八代目桂文楽師匠最後の高座が、この「大仏餅」。
Photo_3これも、「三遊亭圓朝」作で、三題噺をもとに作ったものだそうです。
出題は「大仏餅」「袴着の祝い」「新米の盲乞食」の3題です。
「圓朝全集」にも収録されていますが、昭和に入っては「八代目桂文楽」師匠の独壇場でした。
積もりそうな雪が降ってきた。父親が怪我をしたので血止めを分けて欲しいという子供が店の中に入ってきた。
聞けば、新米の盲目乞食が仲間内から縄張りを荒らしたと突かれて怪我をしたと言う。
山下の大店のご主人は、奥から取って置きの薬を塗ってあげた。
子供の歳を聞くと六つだという。
「当家の息子も袴着の祝いで八百善から料理を取り寄せ、お客さんに食べて帰ってもらったところだが、息子は旨い不味いと贅沢すぎる。その反対にこの子は雪の中、裸足で親の面倒を見ている感心な子だ」と、料理を分けてあげたいという。
出した面桶は朝鮮さわりの水こぼし、あまりにも茶人が使う高級品。
それを分かって、部屋に上げて八百善のお膳を二つ用意した。Photo_4
聞くと、過日は八百善の料理を味わっていた事もあるし、お茶の心得もあったが、貧乏して茶道具の全ては売り尽くし、この水差しだけは手放せなかった。

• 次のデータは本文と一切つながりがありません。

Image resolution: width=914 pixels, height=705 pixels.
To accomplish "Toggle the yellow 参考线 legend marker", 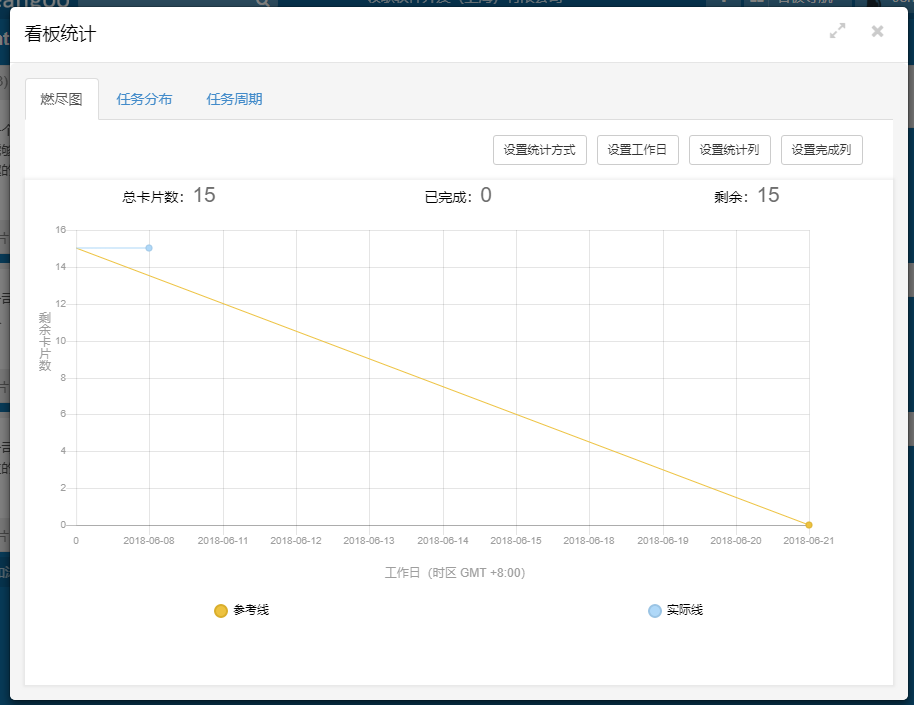I will click(x=221, y=610).
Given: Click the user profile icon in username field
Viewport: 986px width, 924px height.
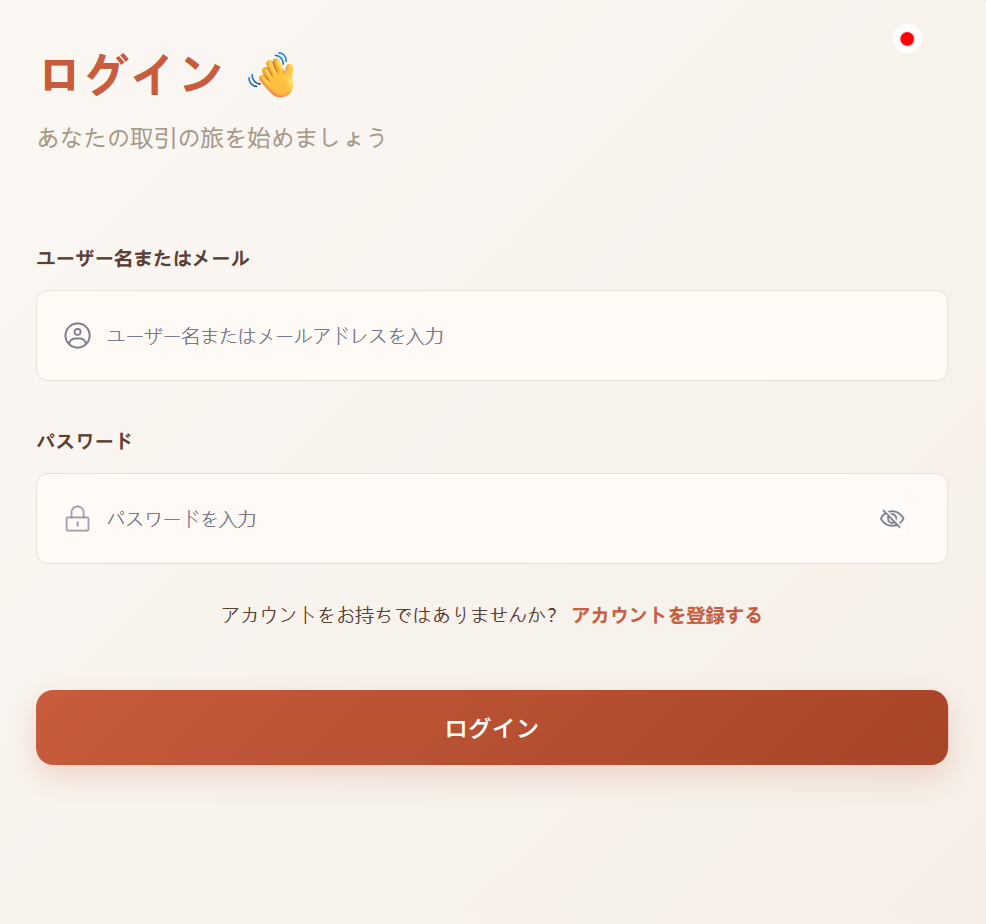Looking at the screenshot, I should [x=77, y=336].
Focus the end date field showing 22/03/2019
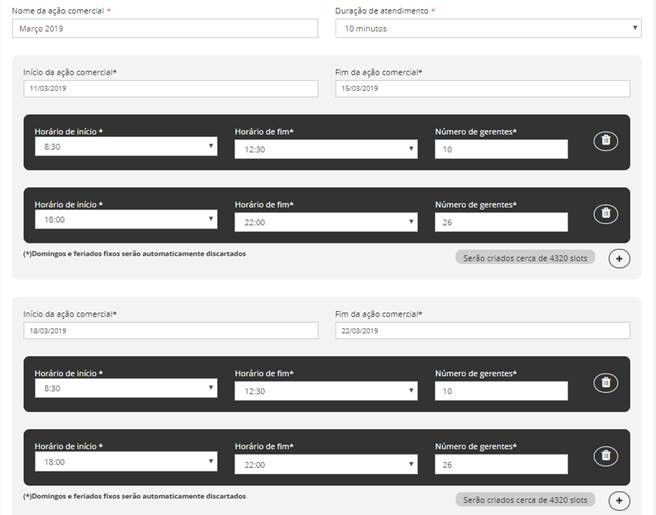 pyautogui.click(x=482, y=331)
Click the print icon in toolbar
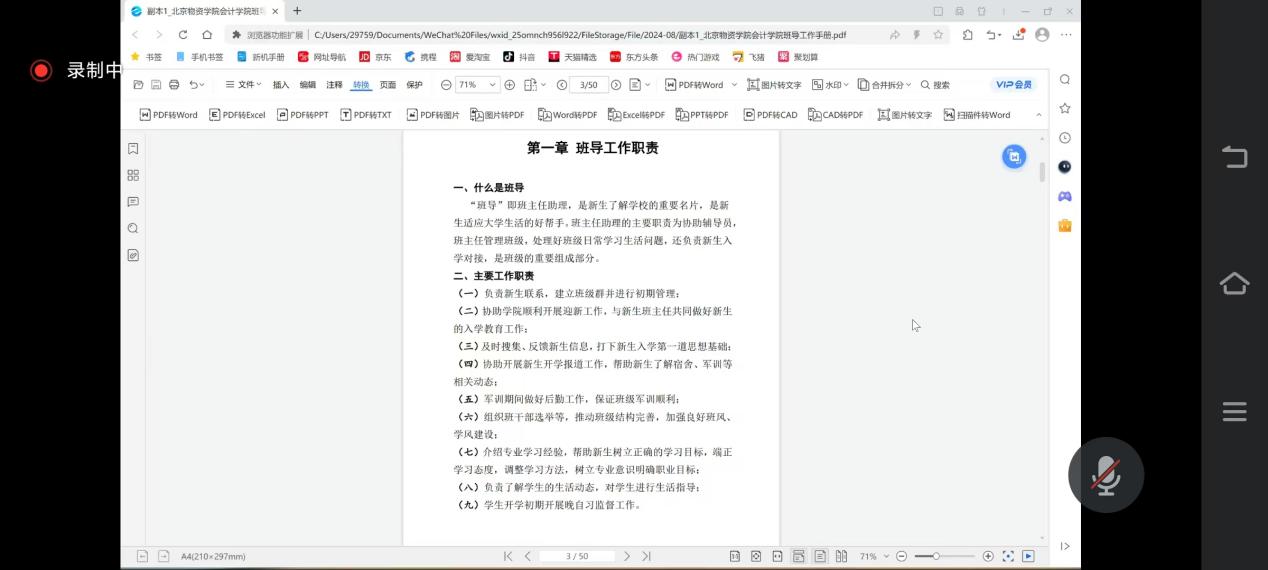This screenshot has height=570, width=1268. point(174,85)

千家の宗寿(そうじ)門弟で芝片門前に住んでいた神谷幸右衛門だという。
あの神谷さんですかと驚いた。
出入りの業者が言うには庭がどうの茶室がどうのと言っていたが、一度招かれたが所用があって行けず残念であったと述懐した。
その河内屋金兵衛ですと自己紹介した。
お互い相知った仲であった。

鉄瓶点てで、お薄を差し上げたいと言い出した。Photo_5
お菓子が無いので、そこにあった大仏餅を菓子代わりに差し出し、子供と食べ始めたが餅を喉に詰まらせ息が出来なくなってしまった。
あわてて、背中を強く叩いたら息が出来るようになった。と、同時に眼が見えるようになった。
そこまでは良かったが、鼻がおかしくなって声が巧く出ないようになってしまった。
「鼻?、今食べたのが大仏餅、眼から鼻ィ抜けた。」

「大仏餅」というのは、近世、京坂地方で流行した餅で、上に大仏の像を焼印で押したものだそうで、京都の誓願寺前や方広寺前などに有名な店があったそうです。
のちに江戸でも流行。
江戸では浅草並木町(現・台東区雷門2丁目)の両国屋清左衛門が始めたといわれています。
大仏の像を焼き印で押した餅菓子で、浅草の観音詣でをした人に土産として売れたそうです。
・・・今はありません。
文楽師匠の専売特許だったということですから、この噺は聴いたことがありません。
文楽師匠も、高齢になって、いつでもやれる噺として、晩年はかなり多く演っていたそうで、その"安全パイ"で言葉が出なくなったのですから、物凄いショックだったのでしょう。